You wanted to shake your stuff on Solid Gold, the music variety show that took off where American Bandstand and Soul Train left off, inviting pop acts to play and requiring perfect performances from its famous Solid Gold dancers, whose choreographed routines backed visiting bands lip-syncing to their biggest hits.
According to Anita Mann – the famous choreographer who built her career fashioning unforgettable moves for everyone from Elvis to the Monkees, and went on to cast and choreograph the Solid Gold dancers – in an interview with Archive of American Television, she confirmed that when the show put out a call for a single dancer, hundreds of hopefuls would show up to vie for the spot:
"Those auditions were crazy. One time I needed one girl and 1,500 came. We did it at Griffith Park. It was all shot for TV, I think, and it wasn’t a staged thing, it was just before social media and they would announce it, and it was put everywhere, and I hired one girl and she didn’t last. It was too hard. I mean, 1,500 girls came, and I just needed one, and that’s how hard it was to be a Solid Gold dancer."
So, if you were ever in a park with hundreds of dancers wondering what it would take to tap your toes on the show, Mann finally has some answers for what she was looking for in those auditions – and her top criteria might surprise you. Mann said, "The first thing I look for is attitude. If somebody has a bad attitude, that’s not going to fly. That’s the first thing."
She was so serious about weeding out the bad attitudes, in fact, that she strategically placed herself during auditions to catch every foul move.
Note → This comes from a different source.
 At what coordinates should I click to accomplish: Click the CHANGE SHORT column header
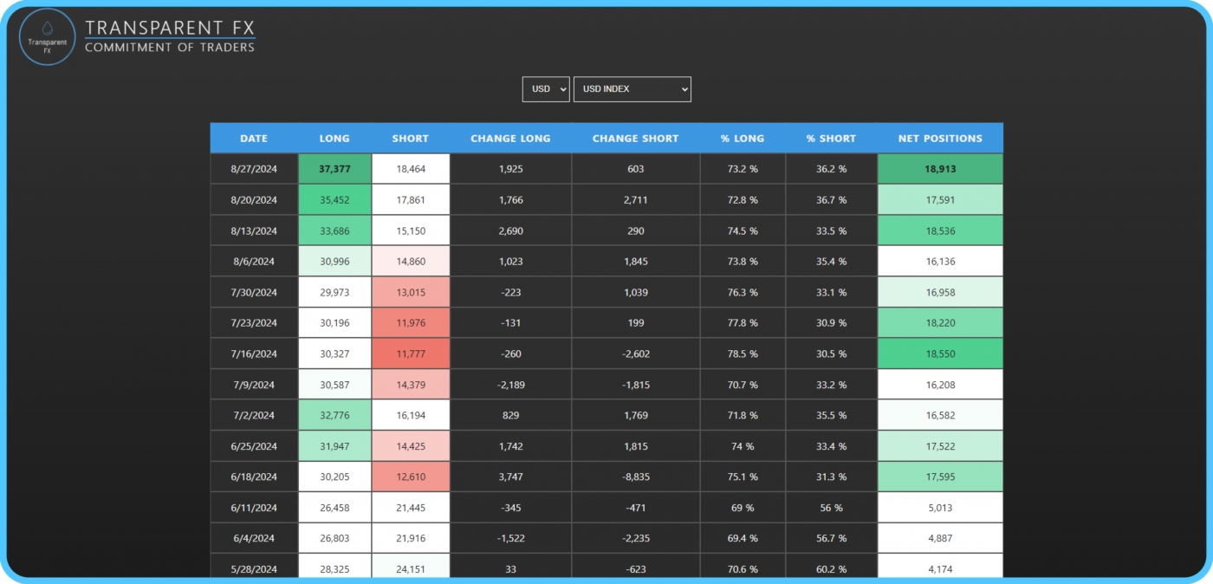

Mann said, "The first thing I’d do is I'd walk in the room and then I watch every other dancer walk in the room. I’m there first. And I watched the people. I’d see who puts their dance bag down or shoves somebody else’s bag away, and I watched when they’re learning the routine who tries to get in front of somebody else, and I watched all of those things because if you have to live with that person, it makes a difference.”
Once all the attitudes were checked, Mann moved on, "Then the next thing is, obviously, their dancing skill and how quickly they learned the routine." This was key, Mann said, because unlike a stage performance, where she felt she could better work with raw talent, Solid Gold just didn't have time to train any amateurs. “For TV," Mann said, "you can’t take the time to worry if they’re going to get the routine and [do it] clean on camera, because a mistake on camera costs money.”
These slots on the Solid Gold dance team were so coveted, Mann said people rarely quit and only once did she have to let someone go for becoming too big a diva. "What I loved so much was everyone wanted to be [there]," Mann said. "It was the job of the Eighties if you were a really good dancer. But, you know, the girls wore 4-inch heels and had to dance in them, not just walk and go to a party. They had to dance. And the hardest part was memory. I mean, how much could you put into your brain and still dance, and they were beautiful. They were all different-looking, different sizes, different shapes, but really hard job. But the best. They loved it. There wasn’t a problem."
Attitude became so important in casting her dancers, Mann even went so far as to link the positive attitude she sought with the iconic beauty the Solid Gold dancers came to represent in Eighties culture. The choreographer said, "I looked for how long it takes them to learn the routine and obviously their technique, how they perform it, and their face, how they smile. Everyone said, ‘Oh the Solid Gold dancers were so beautiful,’ but they walk in a room and they look the same as everyone else. It’s how they present themselves that they become so beautiful.”